Study questions:
1/ Print everything in the article on grief during the coronavirus outbreak from "The world is" down to "with their responsibilities.".
2/ Answer these questions using the article on grief during the coronavirus outbreak:
(a) Who is named as the author?
(b) According to the article, what have the frontline leaders done?
(c) What does the article call the best way to handle the worldwide crisis?

Text for analysis:

________________________________________

How to Deal with Grief and Other Strong Feelings during the Coronavirus Outbreak

By Simona Rimkutė

Today we are dealing with a global health crisis. We know that the crisis is temporary, yet the difficulty in predicting when it will end causes a feeling of uncertainty and raises anxiety about the future. Our lives are affected by the pandemic as each of us is individually facing the consequences of the crisis.

We are forced to change our daily routines, to reconsider the foreseeable future and adjust our plans to the current situation. While for some people, these inevitable changes are manageable, others may be having a more difficult time coping with the new ways of living. 

The world is changing and so are our student lives

The frontline leaders have set all their forces to fight against the virus. In the meantime, the rest of humanity is obliged to stay at home. A slower-paced life has led some people to take the opportunity to work on their tasks, pick up on old projects or learn something new, while for others it has been a struggle to keep their focus and continue with their responsibilities.

It is a difficult time, and everyone is dealing with the crisis in their own way. It is okay to feel more stressed than others, to feel tired, unmotivated, confused and unable to work efficiently. Staying emotionally sober is the best way to handle the worldwide crisis, but this ability does not come to everyone naturally.

Taking some time to check in on ourselves is the most crucial thing to do to make the changes more bearable. Ruined semesters, difficulties in studying and uncertainty about the continuation of the future study plans have caused students many disappointments. During the times of lost normalcy, we are experiencing many different emotions.

________________________________________

[Dataset excerpts]
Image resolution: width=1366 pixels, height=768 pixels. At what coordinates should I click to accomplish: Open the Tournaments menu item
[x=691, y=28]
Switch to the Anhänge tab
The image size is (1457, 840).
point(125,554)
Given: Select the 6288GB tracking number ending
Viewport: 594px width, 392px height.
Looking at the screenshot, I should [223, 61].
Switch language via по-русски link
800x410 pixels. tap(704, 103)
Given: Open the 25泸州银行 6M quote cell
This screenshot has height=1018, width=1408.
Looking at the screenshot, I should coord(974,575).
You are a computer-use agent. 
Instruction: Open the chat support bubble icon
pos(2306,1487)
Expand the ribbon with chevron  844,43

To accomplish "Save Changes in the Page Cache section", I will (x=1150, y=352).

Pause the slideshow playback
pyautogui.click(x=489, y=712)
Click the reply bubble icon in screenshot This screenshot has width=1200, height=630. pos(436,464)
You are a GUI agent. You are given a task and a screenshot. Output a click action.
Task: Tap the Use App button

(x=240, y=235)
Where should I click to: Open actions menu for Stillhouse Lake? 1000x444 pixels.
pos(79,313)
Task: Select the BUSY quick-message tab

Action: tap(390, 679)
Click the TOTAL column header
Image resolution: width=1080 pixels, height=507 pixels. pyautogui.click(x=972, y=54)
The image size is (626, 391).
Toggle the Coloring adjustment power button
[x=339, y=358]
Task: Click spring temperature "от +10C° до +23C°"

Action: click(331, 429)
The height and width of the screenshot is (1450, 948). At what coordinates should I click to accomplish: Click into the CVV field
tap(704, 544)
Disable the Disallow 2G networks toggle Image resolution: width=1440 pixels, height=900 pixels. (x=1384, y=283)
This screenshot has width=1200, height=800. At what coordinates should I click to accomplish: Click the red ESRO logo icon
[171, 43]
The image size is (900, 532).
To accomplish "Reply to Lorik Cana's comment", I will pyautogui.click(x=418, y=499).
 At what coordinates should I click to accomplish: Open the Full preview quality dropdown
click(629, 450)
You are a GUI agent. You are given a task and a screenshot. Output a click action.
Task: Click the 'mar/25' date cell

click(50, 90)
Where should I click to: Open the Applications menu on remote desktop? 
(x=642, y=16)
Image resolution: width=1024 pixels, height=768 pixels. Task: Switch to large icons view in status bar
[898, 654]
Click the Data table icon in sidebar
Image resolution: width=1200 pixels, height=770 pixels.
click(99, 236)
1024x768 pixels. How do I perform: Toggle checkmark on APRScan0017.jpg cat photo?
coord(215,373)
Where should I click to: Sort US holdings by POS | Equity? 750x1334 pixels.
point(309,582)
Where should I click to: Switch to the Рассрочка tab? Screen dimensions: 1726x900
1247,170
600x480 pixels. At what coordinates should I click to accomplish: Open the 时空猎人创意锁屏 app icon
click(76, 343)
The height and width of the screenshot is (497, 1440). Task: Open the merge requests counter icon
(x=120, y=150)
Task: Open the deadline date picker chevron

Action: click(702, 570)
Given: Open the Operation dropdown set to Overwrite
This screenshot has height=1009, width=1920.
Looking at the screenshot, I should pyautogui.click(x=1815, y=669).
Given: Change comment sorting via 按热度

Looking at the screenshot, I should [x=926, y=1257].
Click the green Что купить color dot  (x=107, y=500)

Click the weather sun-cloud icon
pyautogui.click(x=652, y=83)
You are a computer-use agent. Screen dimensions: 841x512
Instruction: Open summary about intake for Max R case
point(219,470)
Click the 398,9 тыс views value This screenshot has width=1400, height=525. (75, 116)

________________________________________

Responses:
1/
The world is changing and so are our student lives

The frontline leaders have set all their forces to fight against the virus. In the meantime, the rest of humanity is obliged to stay at home. A slower-paced life has led some people to take the opportunity to work on their tasks, pick up on old projects or learn something new, while for others it has been a struggle to keep their focus and continue with their responsibilities.

2/
(a) Simona Rimkutė
(b) They have set all their forces to fight against the virus.
(c) Staying emotionally sober